STORED DATA —
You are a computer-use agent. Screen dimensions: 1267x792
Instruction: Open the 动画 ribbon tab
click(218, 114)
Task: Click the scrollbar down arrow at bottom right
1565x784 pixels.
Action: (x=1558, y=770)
==
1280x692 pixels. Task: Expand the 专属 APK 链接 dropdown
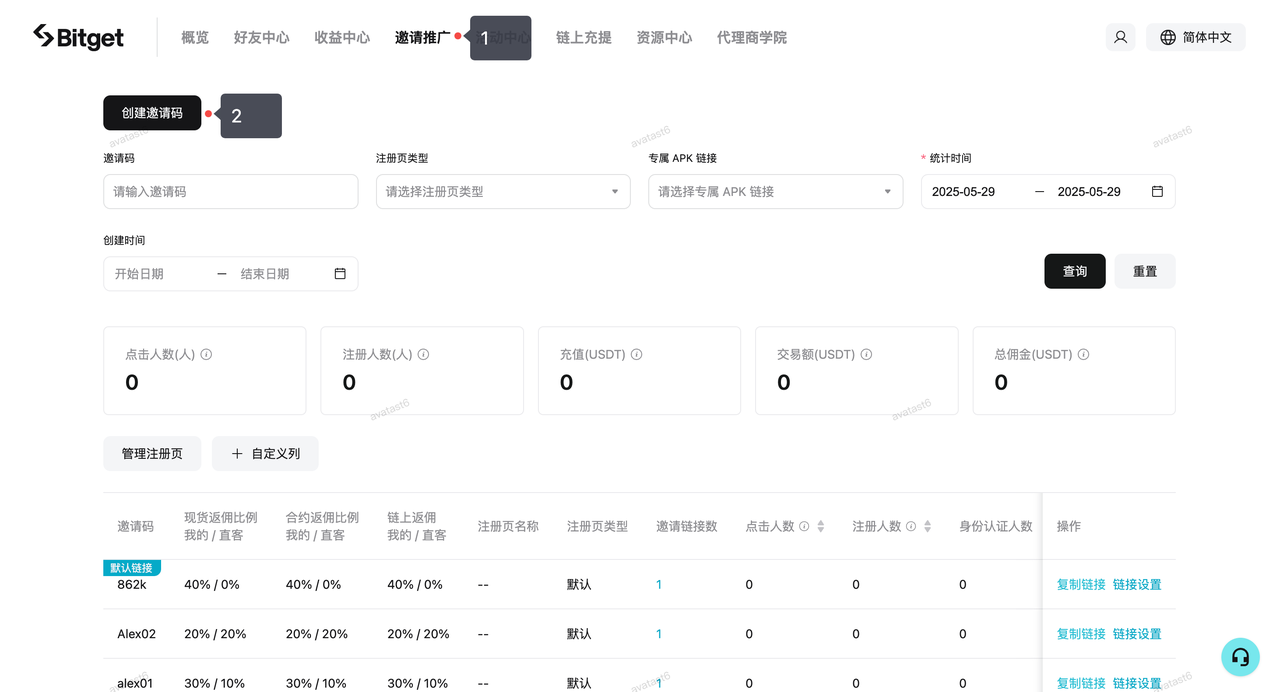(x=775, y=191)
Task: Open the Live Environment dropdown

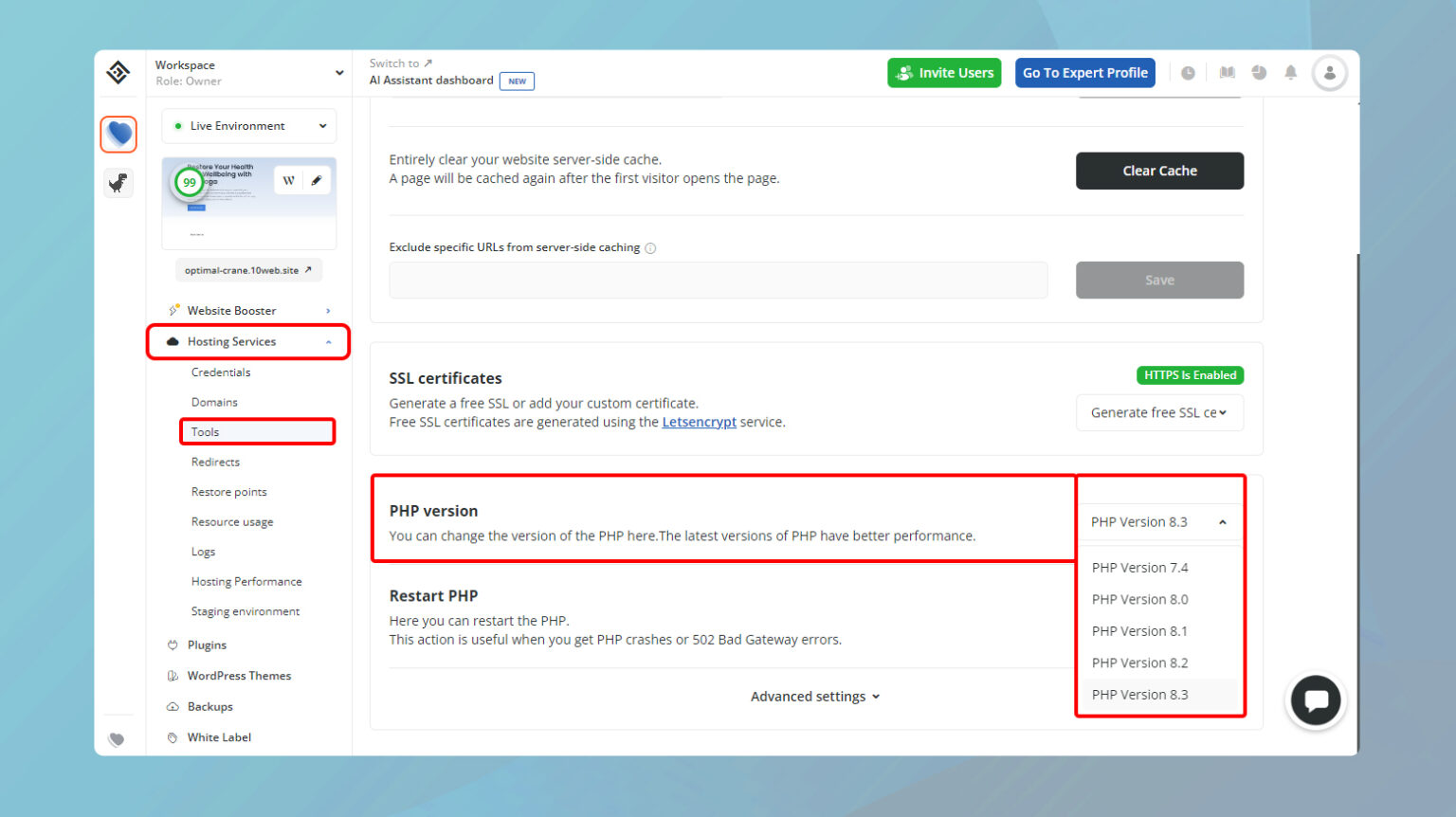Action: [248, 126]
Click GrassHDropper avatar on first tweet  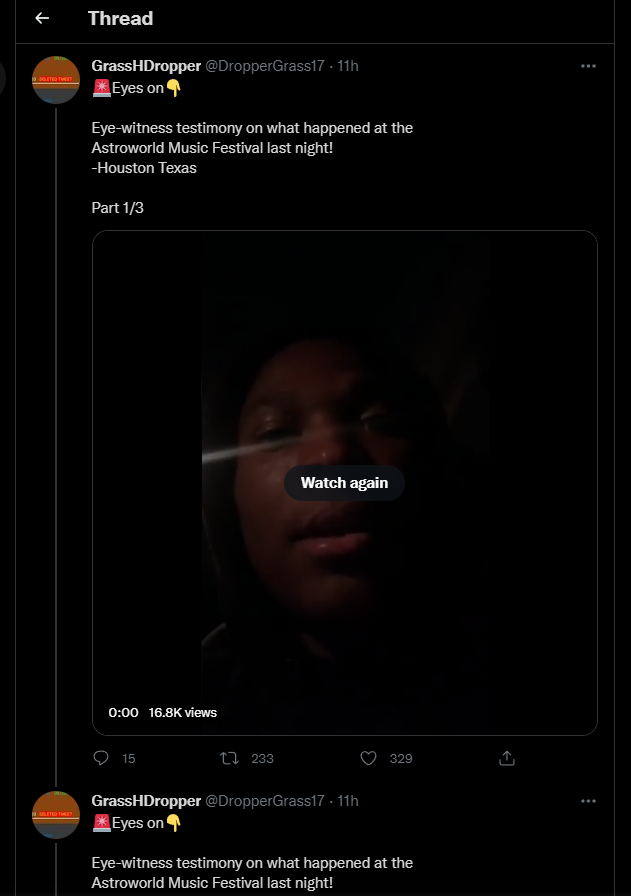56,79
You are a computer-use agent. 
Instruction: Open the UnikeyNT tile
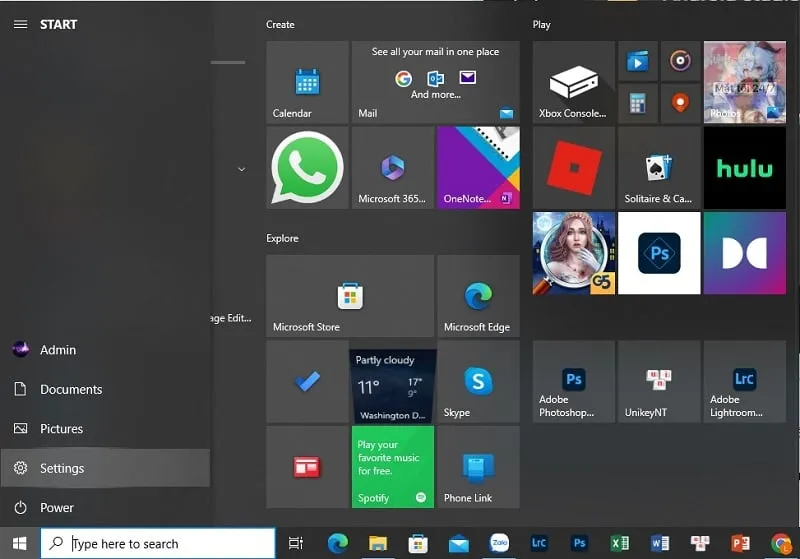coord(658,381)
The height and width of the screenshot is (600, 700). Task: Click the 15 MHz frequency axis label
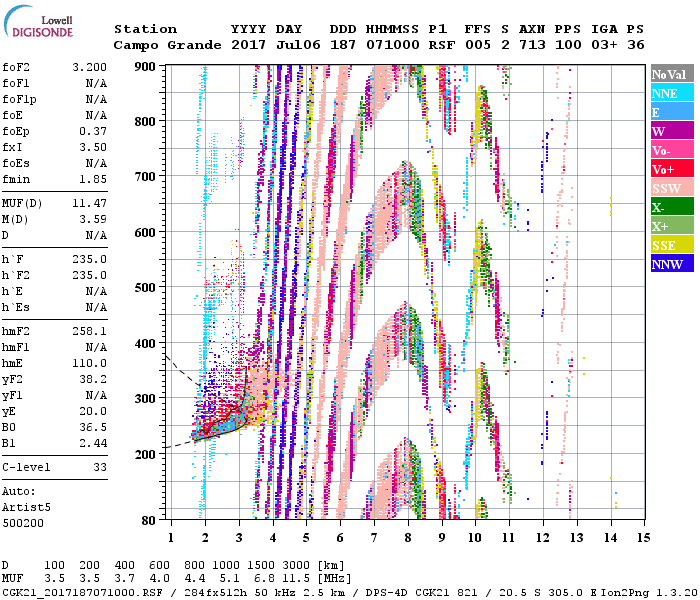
--
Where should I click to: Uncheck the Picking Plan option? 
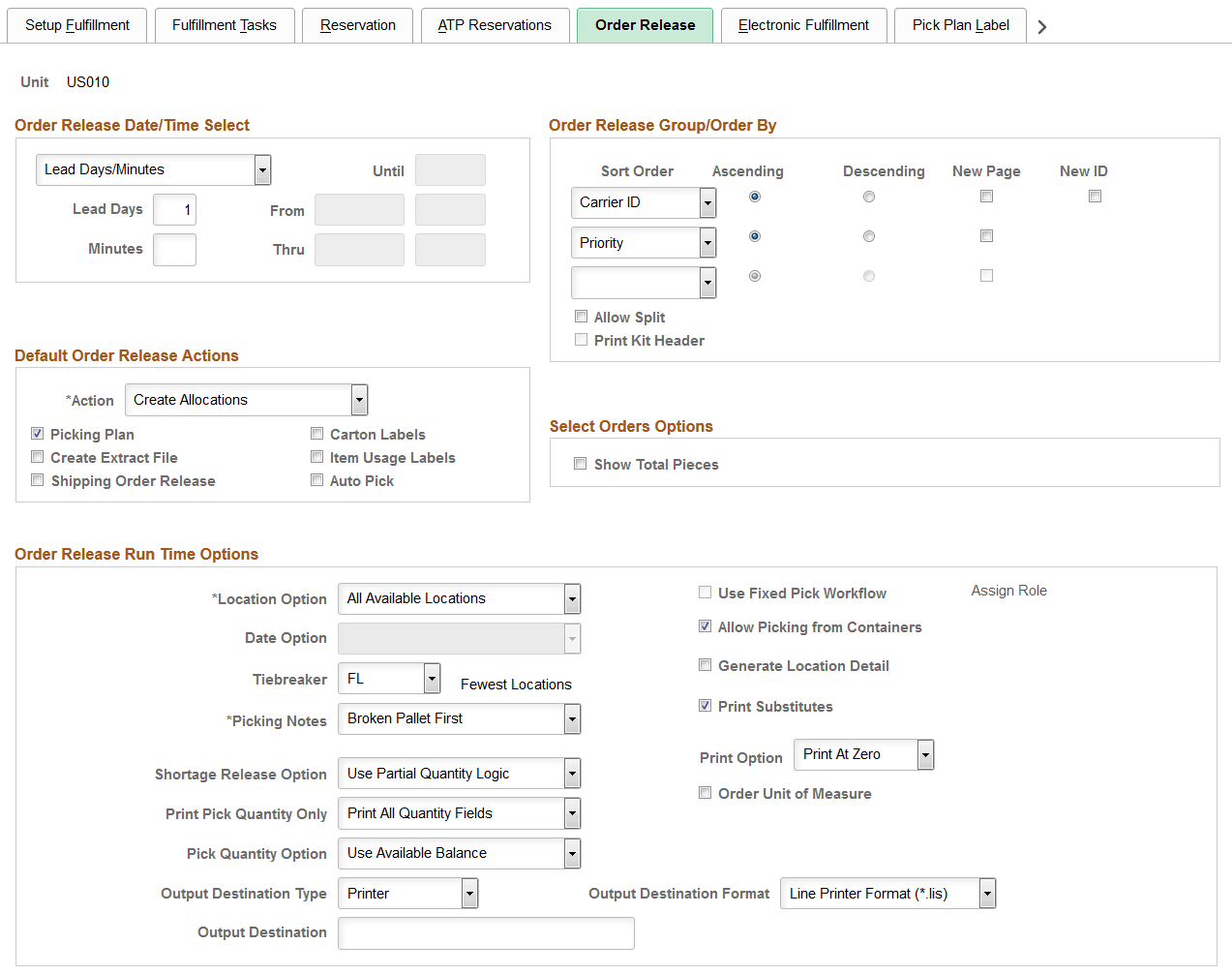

EXERCISE — All lines above with the word "agent" need to be reported.

SOLUTION —
You are a computer-use agent. Screen dimensions: 1267x792
You are a computer-use agent. 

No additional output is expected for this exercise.